In this case, when the router receives the request, it sends it directly to the route service. This assumes the router finds an existing route for the route service.

The following diagram illustrates the flow of the request.

Arrows indicate the flow of the request through platform components. A request goes directly from the load balancer to the router to the route service.

Bypass Mode and External Route Service (Security Risk)

This section describes how the router handles app requests when the following is true:

  • The Bypass security checks for route service lookup field in PAS is selected.
  • The app is bound to a route service that is hosted outside of PAS.

In this case, when the router receives the request, it checks for an existing route and then sends the request directly to the route service. This introduces the ability for route service traffic to be intercepted. A developer can register the external route service domain as a private domain in PAS and map it to their own, malicious app. When the router receives a request for the original app bound to the external route service, it will find the domain internally and send the request to the malicious app.

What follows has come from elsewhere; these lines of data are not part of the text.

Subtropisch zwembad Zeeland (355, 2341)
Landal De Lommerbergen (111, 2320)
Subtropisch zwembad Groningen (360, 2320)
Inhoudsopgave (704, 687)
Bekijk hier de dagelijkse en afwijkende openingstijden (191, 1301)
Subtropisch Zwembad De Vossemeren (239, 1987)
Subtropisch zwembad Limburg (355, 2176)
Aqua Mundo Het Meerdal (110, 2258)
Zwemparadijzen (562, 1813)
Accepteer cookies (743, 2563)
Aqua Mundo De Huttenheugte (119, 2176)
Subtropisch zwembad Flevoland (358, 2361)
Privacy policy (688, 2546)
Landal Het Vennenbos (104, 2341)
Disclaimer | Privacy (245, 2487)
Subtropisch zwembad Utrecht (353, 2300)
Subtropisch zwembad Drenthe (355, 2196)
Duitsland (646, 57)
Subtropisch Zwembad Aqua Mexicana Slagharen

Note: This vulnerability exists for both externally hosted route services and route services hosted on a separate foundation. If all of your route services are hosted internally on the same foundation, you are not at risk for this vulnerability. However, you would be at risk if externally hosted route services are later configured.

The following diagram illustrates the flow of the request in the case that it is intercepted:

A fake route service inside of PAS intercepts traffic intended for a route service outside of PAS. Five boxes are labeled as follows: Load Balancer, Router, Route Service (example.com), Fake Route Service (example.com), and PAS. The router and fake route service boxes are inside of the PAS box to show that they are running inside of PAS. Arrows point to the load balancer and then the router to indicate the flow of traffic. Two arrows then point from the router: one to the fake route service and another to the the route service. A red "X" indicates that the traffic does not go to the route service. It goes to the fake route service instead.

Default Lookup and External Route Service

This section describes how the router handles app requests when the following is true:

  • The Bypass security checks for route service lookup field in PAS is not selected.
  • The app is bound to a route service that is hosted outside of PAS.

In this case, the router sends traffic directly to the external route service without checking for an existing route.

The following diagram illustrates the flow of the request.

Arrows indicate the flow of the request through platform components. A request goes directly from the load balancer to the router to the route service.